• **引文**
=-=-=-=-=

供稿: 任立勇;何永彬;贺茜;于永斌;刘思怡 | 时间: 2020-11-11 | 次数: |
任立勇, 何永彬, 贺茜,等.基于MFCC,MODGDF和支持向量机的环境音识别研究[J].河南理工大学学报(自然科学版),2020,39(6):127-132.
REN L Y, HE Y B, HE X,et al.Research on environmental sounds recognition based on MFCC,MODGDF and SVM[J].Journal of Henan Polytechnic University(Natural Science) ,2020,39(6):127-132.
任立勇1, 何永彬1, 贺茜1, 于永斌1, 刘思怡2
1.电子科技大学 信息与软件工程学院,四川 成都 610054;2.四川长江职业学院,四川 成都 610106
摘要:环境音识别是机器学习领域中的一个研究重点和难点,它可以帮助智能系统识别音频数据中的环境音。本文提出一种新的环境音识别方法,它是将梅尔频率倒谱系数(mel frequency cepstral coefficents , MFCC )和修正群延迟函数(modified group delay function , MODGDF)联合作为特征参数,然后利用多分类支持向量机(support vector machine , SVM )进行参数分类,达到识别音频数据中环境音的目的。结果表明,在DCASE 2018数据集上,该方法的实验效果优于 DCASE 2018数据集基线系统识别效果,整体识别准确率提高了 25. 8%。
基金项目:国家自然科学基金资助项目(61550110248 )

=-=-=-=-=

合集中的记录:

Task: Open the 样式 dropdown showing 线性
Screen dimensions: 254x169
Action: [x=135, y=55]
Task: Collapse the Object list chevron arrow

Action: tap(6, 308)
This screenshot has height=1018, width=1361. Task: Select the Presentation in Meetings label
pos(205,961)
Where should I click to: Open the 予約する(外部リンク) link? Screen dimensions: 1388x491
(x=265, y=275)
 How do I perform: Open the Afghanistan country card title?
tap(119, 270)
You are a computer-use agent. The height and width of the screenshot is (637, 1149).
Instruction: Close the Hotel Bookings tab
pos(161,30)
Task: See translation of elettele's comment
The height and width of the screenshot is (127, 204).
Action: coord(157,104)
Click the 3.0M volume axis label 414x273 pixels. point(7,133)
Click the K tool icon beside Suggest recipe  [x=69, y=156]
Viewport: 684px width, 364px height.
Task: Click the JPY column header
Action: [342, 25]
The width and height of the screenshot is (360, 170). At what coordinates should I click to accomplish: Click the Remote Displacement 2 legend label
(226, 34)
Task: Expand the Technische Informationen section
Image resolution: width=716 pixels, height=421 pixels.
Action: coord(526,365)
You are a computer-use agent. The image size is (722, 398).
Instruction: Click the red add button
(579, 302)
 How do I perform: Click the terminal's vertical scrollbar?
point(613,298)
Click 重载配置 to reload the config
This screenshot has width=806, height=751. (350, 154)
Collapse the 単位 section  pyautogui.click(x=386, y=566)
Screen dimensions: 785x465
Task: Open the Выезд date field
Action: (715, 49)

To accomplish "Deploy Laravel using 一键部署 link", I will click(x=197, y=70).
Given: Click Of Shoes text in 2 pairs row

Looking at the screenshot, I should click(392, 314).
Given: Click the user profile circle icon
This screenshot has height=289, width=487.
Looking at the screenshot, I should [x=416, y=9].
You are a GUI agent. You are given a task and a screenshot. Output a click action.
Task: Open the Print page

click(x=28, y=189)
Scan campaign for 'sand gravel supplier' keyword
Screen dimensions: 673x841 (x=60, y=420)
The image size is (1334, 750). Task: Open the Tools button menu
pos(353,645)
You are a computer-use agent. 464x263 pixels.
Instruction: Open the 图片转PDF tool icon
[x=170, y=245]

=-=-=-=-=

• **任务要求**
A – 根据引文回答下面的问题:
(i) 这篇论文登在哪本期刊上?
(ii) 实验用的是哪个数据集?
(iii) 这项研究的基金项目是什么?
B – 把记录里从含有“Given: Click Of Shoes text in 2 pairs row”的那一行起,一直到记录末尾的各行原样照抄下来,首尾两行都算在内。
引文和记录之间没有任何联系。

• **参考答案**
A –
(i) 河南理工大学学报(自然科学版)
(ii) DCASE 2018数据集
(iii) 国家自然科学基金资助项目(61550110248)

B –
Given: Click Of Shoes text in 2 pairs row

Looking at the screenshot, I should click(392, 314).
Given: Click the user profile circle icon
This screenshot has height=289, width=487.
Looking at the screenshot, I should [x=416, y=9].
You are a GUI agent. You are given a task and a screenshot. Output a click action.
Task: Open the Print page

click(x=28, y=189)
Scan campaign for 'sand gravel supplier' keyword
Screen dimensions: 673x841 (x=60, y=420)
The image size is (1334, 750). Task: Open the Tools button menu
pos(353,645)
You are a computer-use agent. 464x263 pixels.
Instruction: Open the 图片转PDF tool icon
[x=170, y=245]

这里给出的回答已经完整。